In your answer, every line of the records should be written out exactly.

:: EXCERPTED RECORDS

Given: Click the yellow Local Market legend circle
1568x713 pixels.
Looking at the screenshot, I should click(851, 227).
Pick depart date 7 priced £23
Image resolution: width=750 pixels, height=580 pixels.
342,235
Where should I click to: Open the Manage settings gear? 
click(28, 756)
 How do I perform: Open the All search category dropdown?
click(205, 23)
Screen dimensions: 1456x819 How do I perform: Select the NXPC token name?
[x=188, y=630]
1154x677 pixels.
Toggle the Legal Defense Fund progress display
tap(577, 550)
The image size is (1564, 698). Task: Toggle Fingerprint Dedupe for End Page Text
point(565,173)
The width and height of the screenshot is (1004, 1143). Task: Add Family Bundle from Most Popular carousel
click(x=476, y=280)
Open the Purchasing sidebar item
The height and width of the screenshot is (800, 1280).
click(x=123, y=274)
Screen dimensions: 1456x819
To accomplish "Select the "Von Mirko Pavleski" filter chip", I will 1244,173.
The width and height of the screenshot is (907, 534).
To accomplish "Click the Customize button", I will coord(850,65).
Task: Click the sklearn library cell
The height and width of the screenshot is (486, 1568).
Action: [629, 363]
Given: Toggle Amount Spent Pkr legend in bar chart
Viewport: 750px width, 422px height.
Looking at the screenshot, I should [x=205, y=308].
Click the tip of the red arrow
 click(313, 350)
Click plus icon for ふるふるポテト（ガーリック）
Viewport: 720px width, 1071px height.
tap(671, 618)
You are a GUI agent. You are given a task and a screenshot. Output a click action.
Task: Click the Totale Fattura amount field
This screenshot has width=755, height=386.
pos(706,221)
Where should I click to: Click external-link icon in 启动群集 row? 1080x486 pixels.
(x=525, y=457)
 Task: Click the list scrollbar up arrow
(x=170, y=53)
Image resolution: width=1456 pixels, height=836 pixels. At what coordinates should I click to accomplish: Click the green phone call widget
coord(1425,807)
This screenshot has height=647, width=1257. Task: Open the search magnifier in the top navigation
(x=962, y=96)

::::

**RESPONSE BELOW**.
Given: Click the yellow Local Market legend circle
1568x713 pixels.
Looking at the screenshot, I should click(851, 227).
Pick depart date 7 priced £23
Image resolution: width=750 pixels, height=580 pixels.
342,235
Where should I click to: Open the Manage settings gear? 
click(28, 756)
 How do I perform: Open the All search category dropdown?
click(205, 23)
Screen dimensions: 1456x819 How do I perform: Select the NXPC token name?
[x=188, y=630]
1154x677 pixels.
Toggle the Legal Defense Fund progress display
tap(577, 550)
The image size is (1564, 698). Task: Toggle Fingerprint Dedupe for End Page Text
point(565,173)
The width and height of the screenshot is (1004, 1143). Task: Add Family Bundle from Most Popular carousel
click(x=476, y=280)
Open the Purchasing sidebar item
The height and width of the screenshot is (800, 1280).
click(x=123, y=274)
Screen dimensions: 1456x819
To accomplish "Select the "Von Mirko Pavleski" filter chip", I will 1244,173.
The width and height of the screenshot is (907, 534).
To accomplish "Click the Customize button", I will coord(850,65).
Task: Click the sklearn library cell
The height and width of the screenshot is (486, 1568).
Action: [629, 363]
Given: Toggle Amount Spent Pkr legend in bar chart
Viewport: 750px width, 422px height.
Looking at the screenshot, I should [x=205, y=308].
Click the tip of the red arrow
 click(313, 350)
Click plus icon for ふるふるポテト（ガーリック）
Viewport: 720px width, 1071px height.
tap(671, 618)
You are a GUI agent. You are given a task and a screenshot. Output a click action.
Task: Click the Totale Fattura amount field
This screenshot has width=755, height=386.
pos(706,221)
Where should I click to: Click external-link icon in 启动群集 row? 1080x486 pixels.
(x=525, y=457)
 Task: Click the list scrollbar up arrow
(x=170, y=53)
Image resolution: width=1456 pixels, height=836 pixels. At what coordinates should I click to accomplish: Click the green phone call widget
coord(1425,807)
This screenshot has height=647, width=1257. Task: Open the search magnifier in the top navigation
(x=962, y=96)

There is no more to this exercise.